Come fervent product-line-gap-denying zealots, fanbois, protesters of cannibalism and even the few rational observers of apple's nichey marketing strategy (by which I mean you, Tallest Skil): heap your venom upon us. For my own part, i'm used to it. I may relent and buy an MBP with external display but I will never give up hope. Why, just 2 years ago most of this forum was adamant that there would never be a multitouch fullscreen video ipod, because it would cannibablise iPhone sales, even tho the iPhone hadn't even come out yet and the iPod had an 85% marketshare to protect.
 
Put'em in the MBP. They must be sitting on their hands with quad core integration until snow leopard is ready.
 
Put'em in the MBP. They must be sitting on their hands with quad core integration until snow leopard is ready.

Desktop chips in the iMac seems like a tall order. Desktop chips in the MBP is nothing short of impossible. The battery would last 15 mins., and you'd be frying eggs off the new unibody enclosure.
 
When you listen to what Steve says, Apple are more interested in performance per watt rather than outright power.

I don't see desktop chips in the iMac. Yes I know the G5 was a desktop chip, but I don't see it happening again!

I guess that is why they are developing snow leopard - making the most out of lower powered chips.
 
That 3 GHz number is just a number. It means nothing but clock speed.

You're right of course, instruction set, cache size, memory bandwidth, OS and program code etc etc the list goes on, all play a big part. Not to mention that while processor clock frequencies increased x120 bus speeds have only increased about x10 (mid-late 386 to C2D).

Still, isn't it amusing somehow how the number 3Ghz stands as an invisible wall? While some have peeked over, it's stood there for surely 6 years now.

At any rate I'm crossing my fingers for a Desktop-based iMac, and Mini (in a slightly bigger case and with a discrete GPU).
 
I hate them in the worst way, especially in an office environment. Apple really needs to do something with the Mac mini or come out with an affordable tower…otherwise they are dead to me. To be honest, Windows 7 is looking pretty sweet anyways. Plus...you have tons of hardware options going that route.

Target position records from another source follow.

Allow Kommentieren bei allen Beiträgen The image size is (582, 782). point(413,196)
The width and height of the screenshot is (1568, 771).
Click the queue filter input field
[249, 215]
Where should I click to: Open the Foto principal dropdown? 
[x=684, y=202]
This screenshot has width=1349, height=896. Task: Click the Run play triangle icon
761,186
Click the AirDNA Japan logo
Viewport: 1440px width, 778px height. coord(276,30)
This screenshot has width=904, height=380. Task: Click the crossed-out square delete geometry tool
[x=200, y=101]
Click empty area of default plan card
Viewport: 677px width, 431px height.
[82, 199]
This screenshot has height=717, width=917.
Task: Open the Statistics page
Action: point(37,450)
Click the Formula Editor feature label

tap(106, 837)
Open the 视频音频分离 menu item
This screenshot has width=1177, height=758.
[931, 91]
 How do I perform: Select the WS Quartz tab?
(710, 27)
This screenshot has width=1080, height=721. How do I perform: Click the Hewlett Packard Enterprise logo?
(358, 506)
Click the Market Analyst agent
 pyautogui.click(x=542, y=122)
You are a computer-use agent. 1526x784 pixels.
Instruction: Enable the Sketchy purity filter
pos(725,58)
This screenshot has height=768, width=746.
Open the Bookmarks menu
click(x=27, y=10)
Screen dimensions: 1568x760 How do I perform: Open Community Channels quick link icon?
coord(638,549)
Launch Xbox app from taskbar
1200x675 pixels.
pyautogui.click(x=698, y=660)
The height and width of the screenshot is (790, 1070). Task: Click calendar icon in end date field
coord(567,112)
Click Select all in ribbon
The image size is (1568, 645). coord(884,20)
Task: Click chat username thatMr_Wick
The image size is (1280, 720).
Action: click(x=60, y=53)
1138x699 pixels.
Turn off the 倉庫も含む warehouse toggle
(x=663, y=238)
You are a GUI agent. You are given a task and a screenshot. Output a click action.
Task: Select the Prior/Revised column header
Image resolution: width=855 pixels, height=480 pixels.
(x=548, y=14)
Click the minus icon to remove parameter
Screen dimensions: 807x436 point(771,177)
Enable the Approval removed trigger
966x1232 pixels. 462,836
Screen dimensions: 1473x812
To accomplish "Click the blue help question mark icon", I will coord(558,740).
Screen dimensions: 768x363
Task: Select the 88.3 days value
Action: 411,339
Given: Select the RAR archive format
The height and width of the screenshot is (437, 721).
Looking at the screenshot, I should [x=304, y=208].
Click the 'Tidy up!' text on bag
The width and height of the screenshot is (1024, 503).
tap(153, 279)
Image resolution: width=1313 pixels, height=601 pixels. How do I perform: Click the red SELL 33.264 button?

iMac is a home machine though and I suspect home users do prefer glossy as it makes the colours pop more than a matte. I'm with you as I do a lot of photography and a glossy screen makes colour accuracy more difficult.
 
Take a chill pill.
They're not worthless just because you've put in a bunch of hours into the Gainestown thread.

They are, in fact, quite decent chips.
In other words; enough with the zealotry.

LOL

.... but I do have to agree with Skil - MPs will have the Gainestown 8 core
 
The day iMac comes equipped with NVIDIA 9800 and Quad-Core is when I buy the iMac..

til then.. I'm happy with my home gaming PC...
 
Still, isn't it amusing somehow how the number 3Ghz stands as an invisible wall? While some have peeked over, it's stood there for surely 6 years now.

Are you sure you don't mean 4 Ghz? My girlfriend's ancient (c. 2004) laptop has a cpu of 3.06 Ghz (as does the top end imac). In fact, Prescott processors reached 3.8 Ghz before intel regressed to the Pentium III design to launch the core range.
 
Are you sure you don't mean 4 Ghz? My girlfriend's ancient (c. 2004) laptop has a cpu of 3.06 Ghz (as does the top end imac). In fact, Prescott processors reached 3.8 Ghz before intel regressed to the Pentium III design to launch the core range.

So what? They were still incredibly slow.